Siapa mengira kakak tingkat yang dulu ia benci setengah mati karena perangainya yang ketus malah menjadi satu-satunya orang yang mengucapkan selamat ulang tahun padanya? Nara bahkan hanya bisa tersenyum.

Tangan Yogi terjulur, “Ayo ku traktir boba.”

Tiga detik kemudian, Nara pun menerima uluran tangan si kakak tingkat, diiringi dengan senyumnya yang makin lebar.

Lucu sekali, pikir Nara. Setengah jam lalu ia berniat mengakhiri hidupnya dengan menenggak minuman bersoda. Namun pada akhirnya, ia malah ingin hidup selamanya hanya karena traktiran boba.

Ia sadar, bahwa memang belum saatnya hidupnya berakhir.
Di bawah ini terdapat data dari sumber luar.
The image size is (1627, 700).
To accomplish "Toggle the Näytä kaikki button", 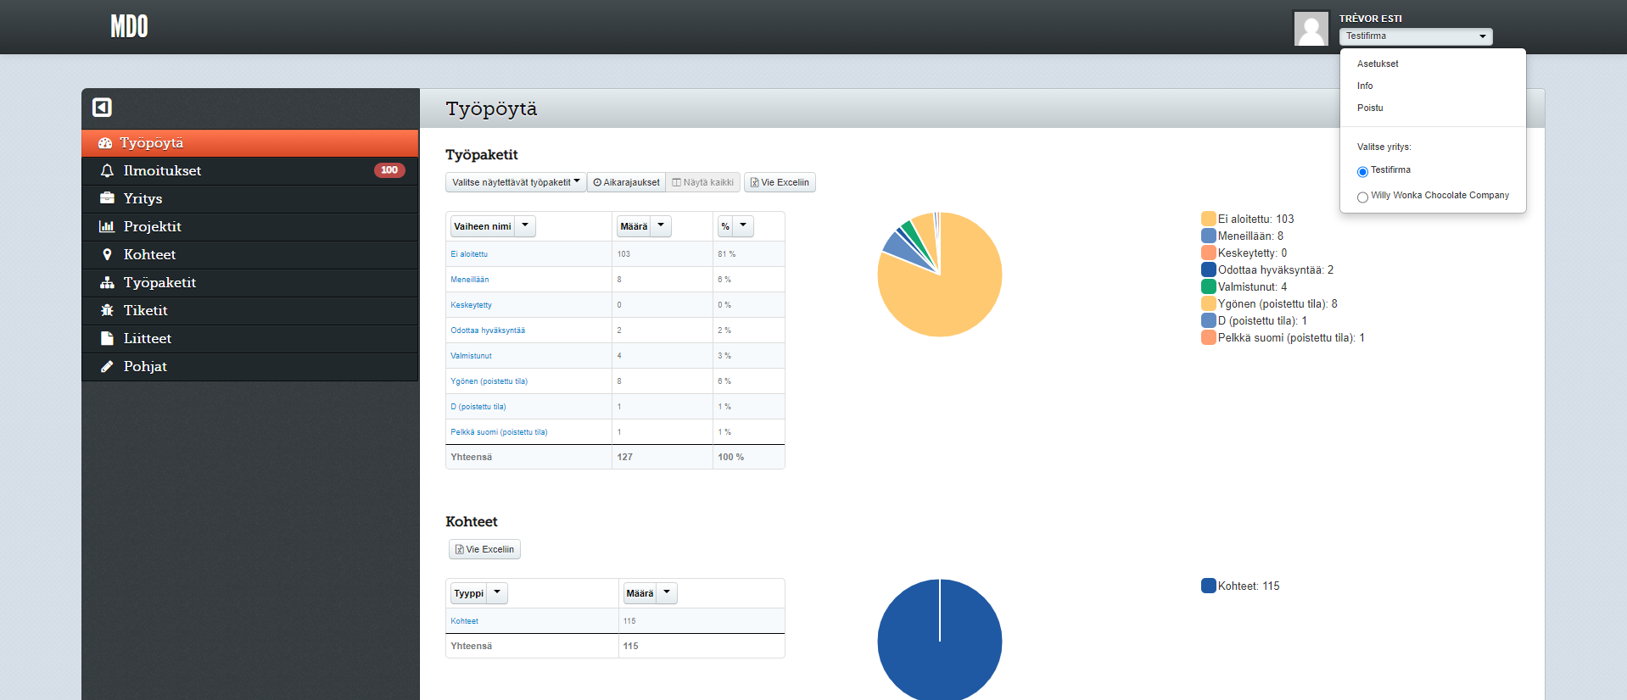I will click(x=703, y=182).
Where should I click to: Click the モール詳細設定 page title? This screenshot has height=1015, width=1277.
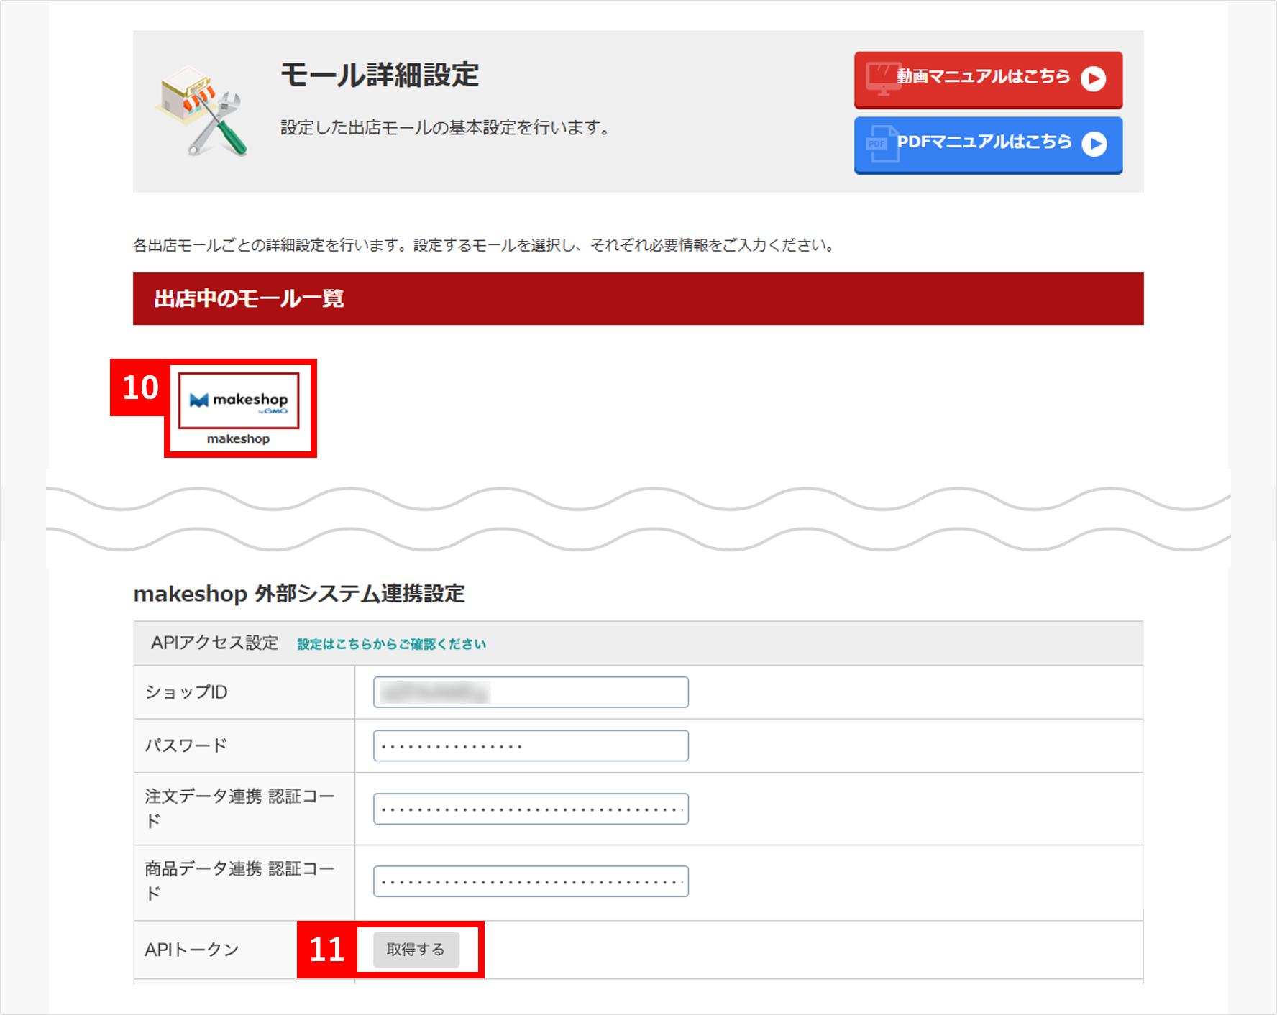coord(380,75)
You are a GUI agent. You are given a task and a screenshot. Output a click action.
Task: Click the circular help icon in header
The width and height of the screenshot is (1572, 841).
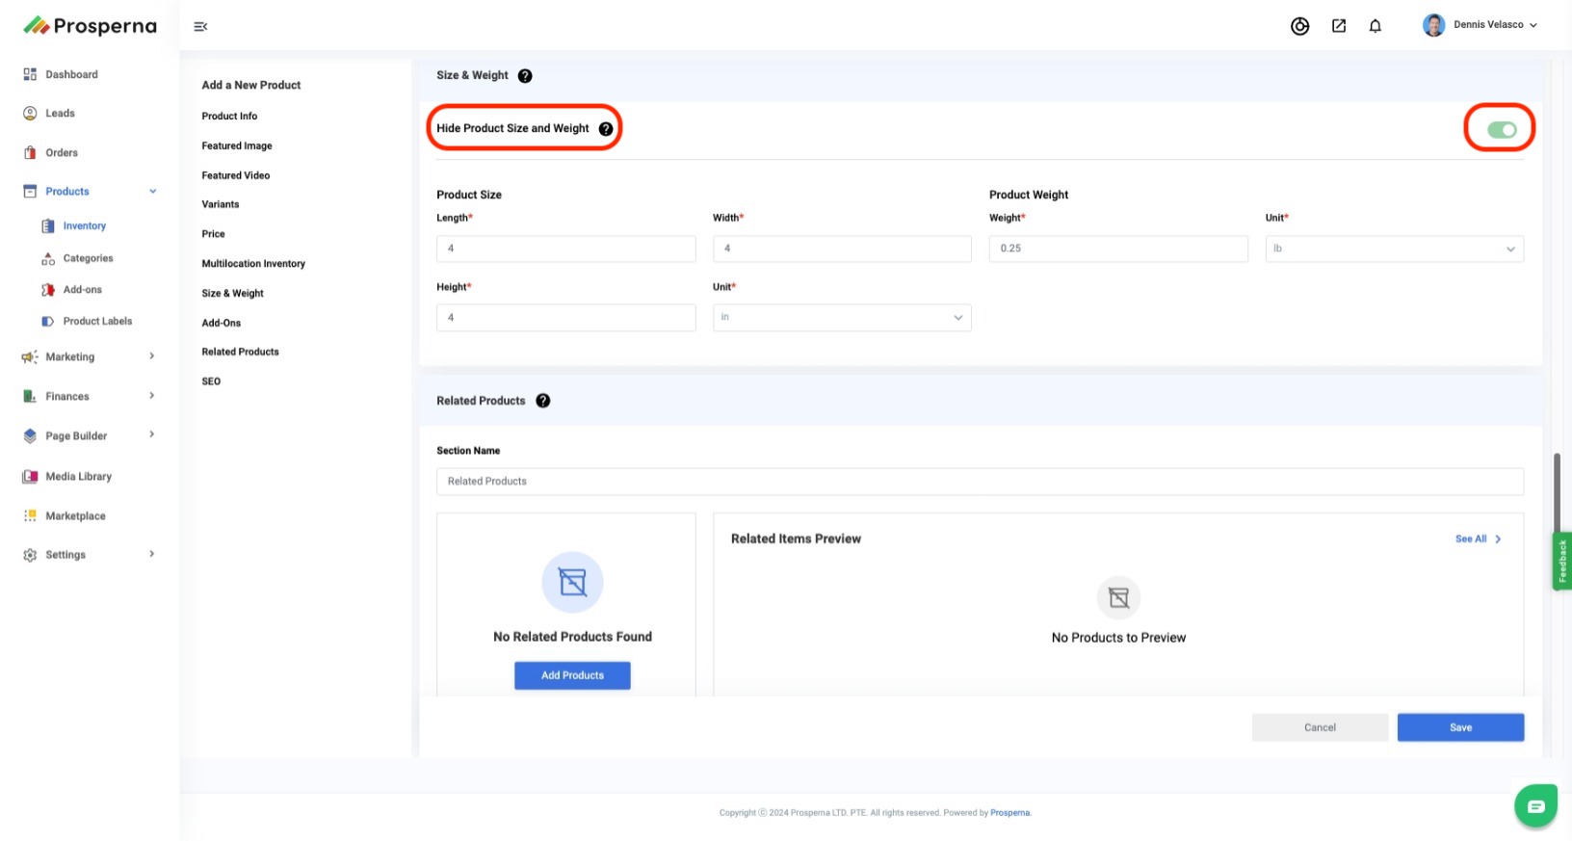(x=1299, y=26)
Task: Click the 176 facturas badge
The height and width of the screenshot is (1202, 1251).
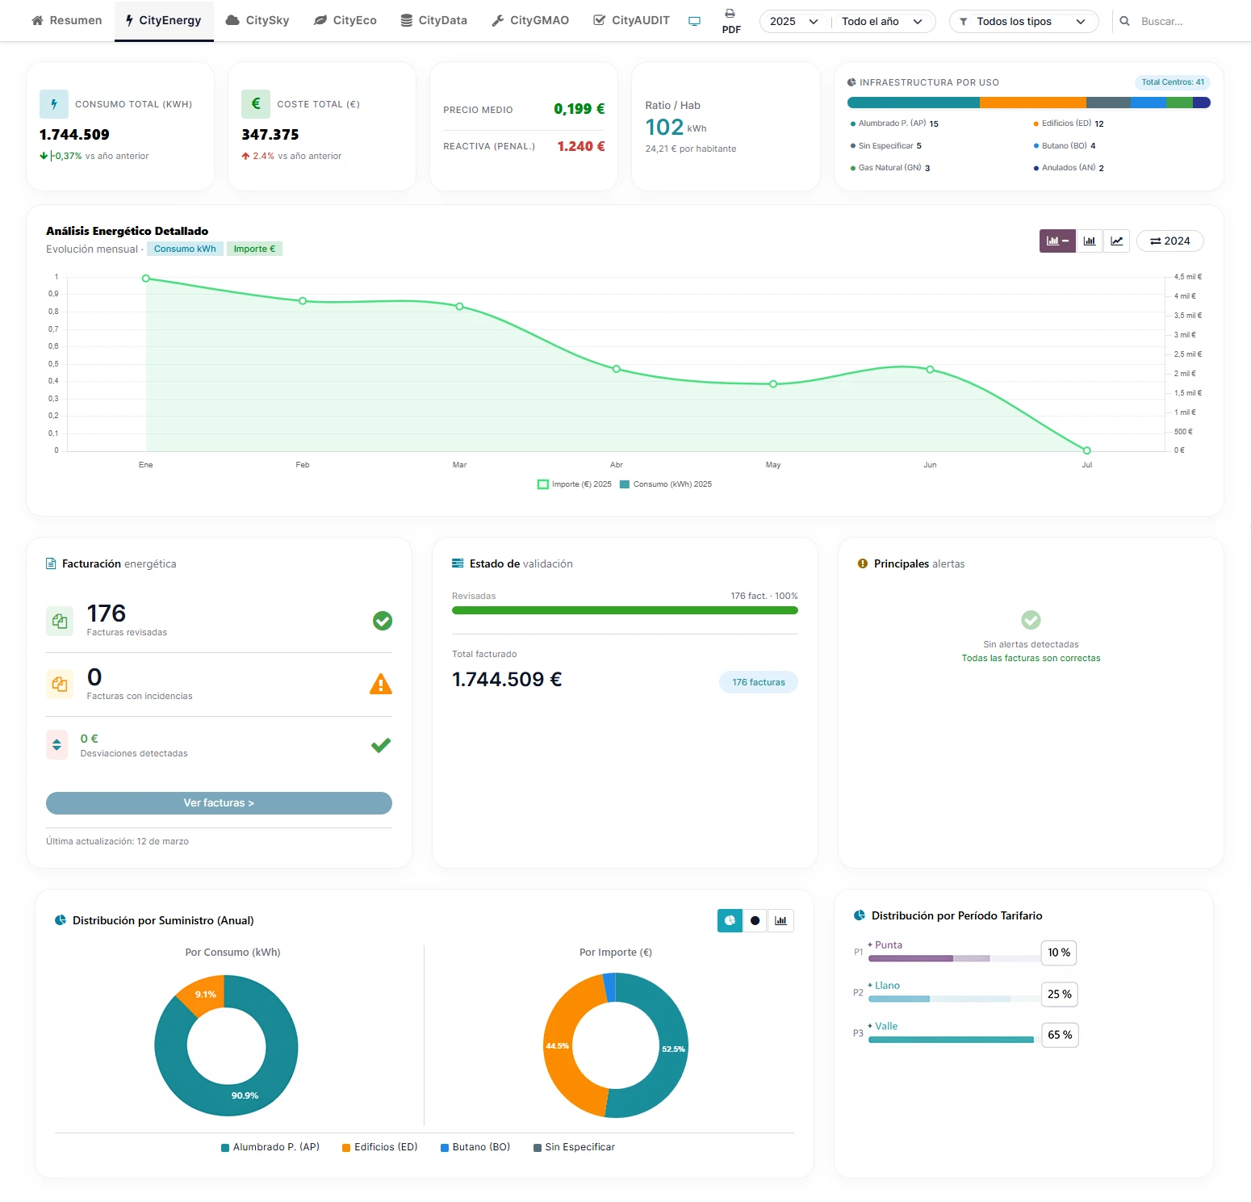Action: click(x=758, y=682)
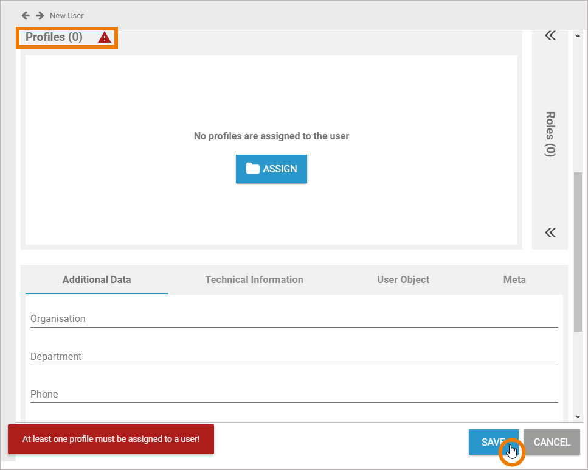Select the Meta tab

point(514,279)
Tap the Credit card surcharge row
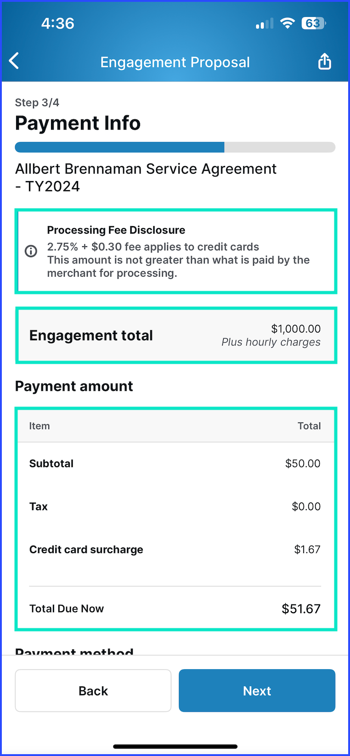Image resolution: width=350 pixels, height=756 pixels. (x=175, y=549)
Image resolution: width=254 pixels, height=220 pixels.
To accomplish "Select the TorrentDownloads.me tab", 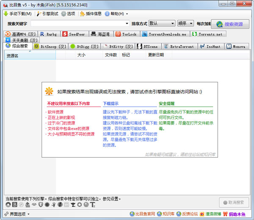I will click(x=164, y=34).
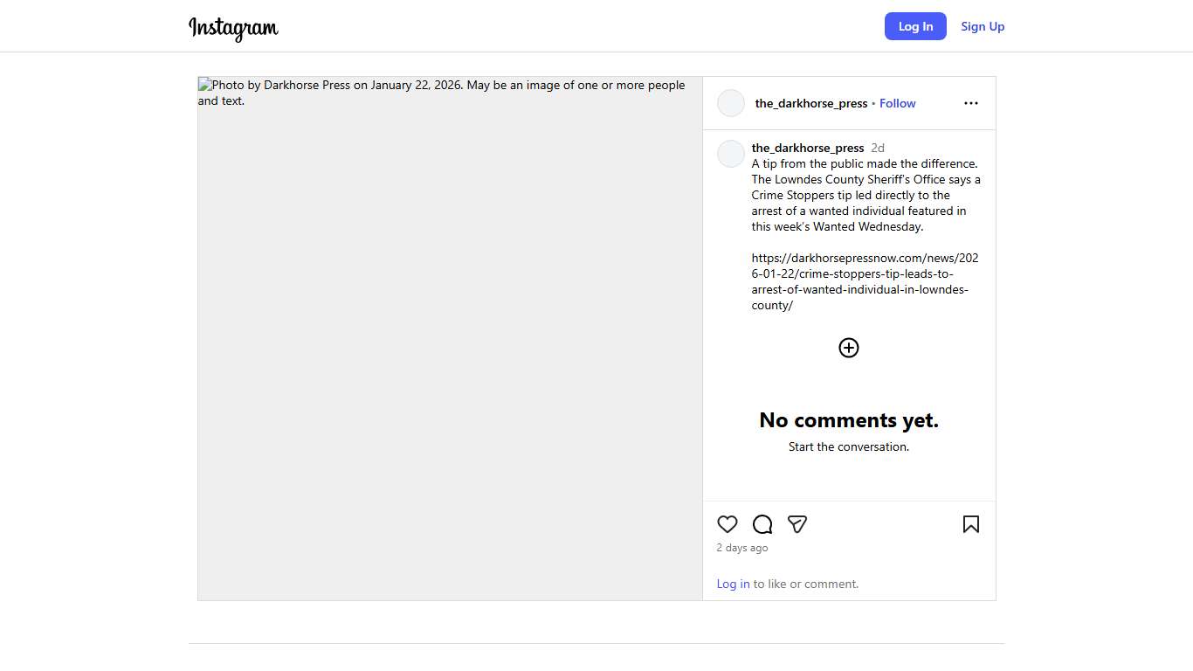This screenshot has width=1193, height=671.
Task: Click the_darkhorse_press username in caption
Action: pyautogui.click(x=807, y=148)
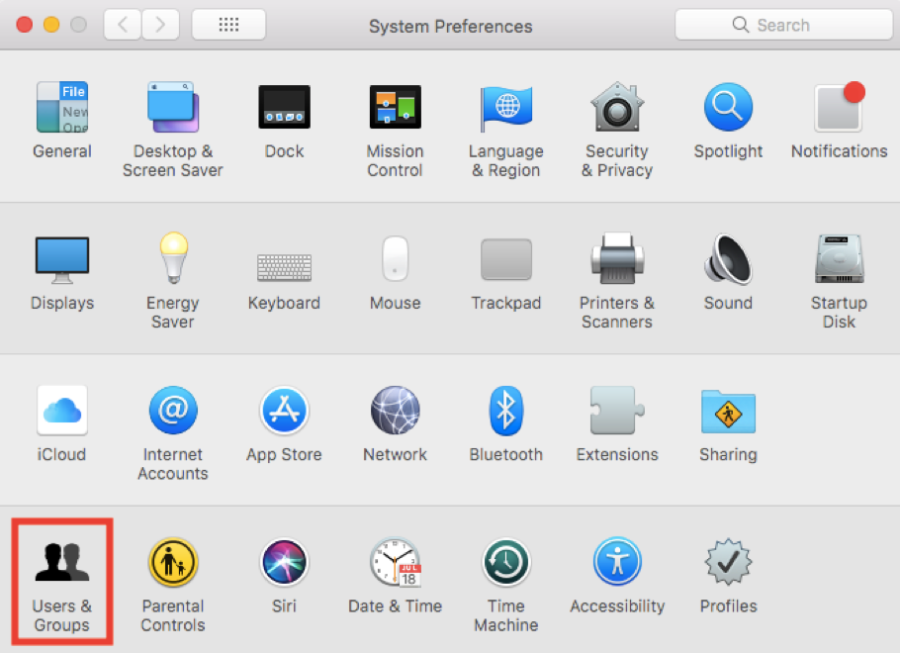Open Bluetooth preferences

(x=505, y=412)
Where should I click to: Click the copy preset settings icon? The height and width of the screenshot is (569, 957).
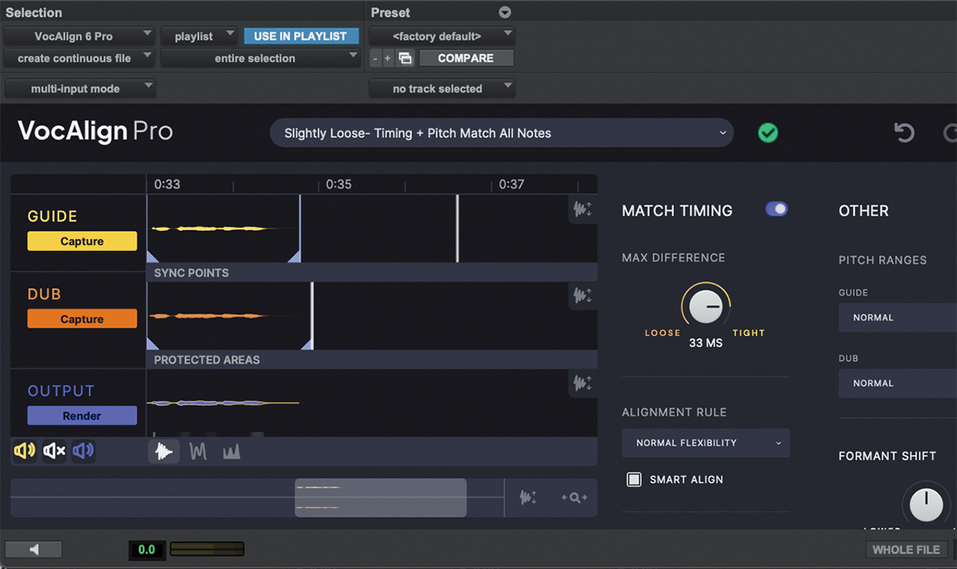(404, 57)
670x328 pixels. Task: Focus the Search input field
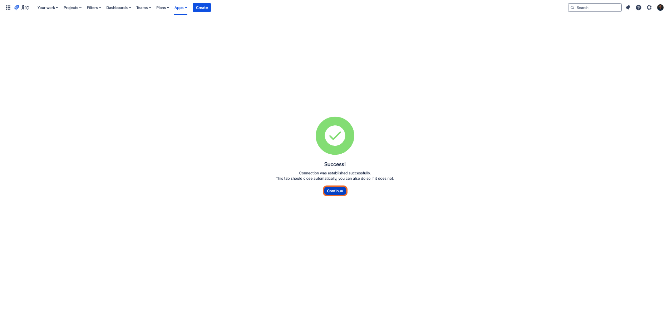pyautogui.click(x=595, y=8)
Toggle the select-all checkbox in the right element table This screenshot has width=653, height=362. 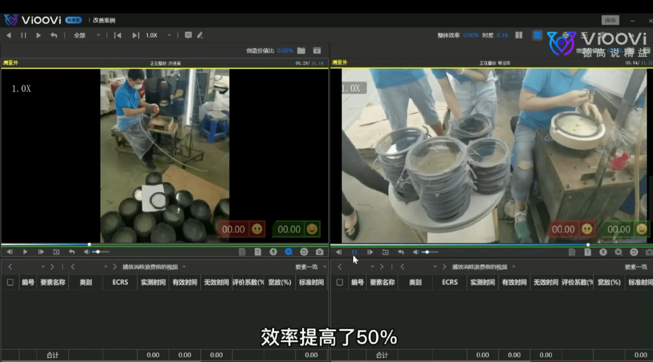(339, 282)
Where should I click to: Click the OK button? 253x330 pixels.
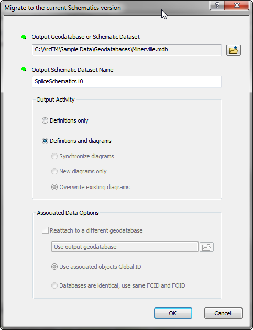173,313
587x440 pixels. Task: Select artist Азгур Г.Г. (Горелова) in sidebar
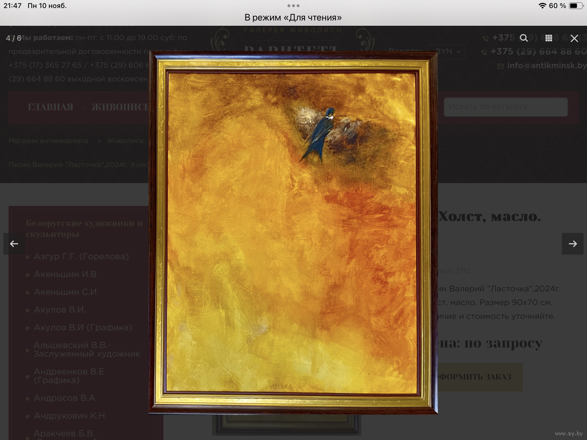[x=81, y=256]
Ia masih harus mencoba untuk bersyukur, ia masih harus menikmati hembusan angin di atas rooftop itu, ia masih harus menagih janji traktiran boba dari kakak tingkatnya, ia masih harus dan sangat harus membuat dirinya sendiri bahagia.Pada akhirnya, semua ini  menyadarkannya bahwa dunia kadang memang kejam. Namun Tuhan tak pernah kejam, Tuhan sudah memilihkan akhir yang bahagia bagi setiap hamba-Nya. Yang perlu dilakukan hanyalah menerima dengan lapang dada, menjalani sekuat tenaga, dan yakin bahwa semua akan baik-baik saja pada akhirnya.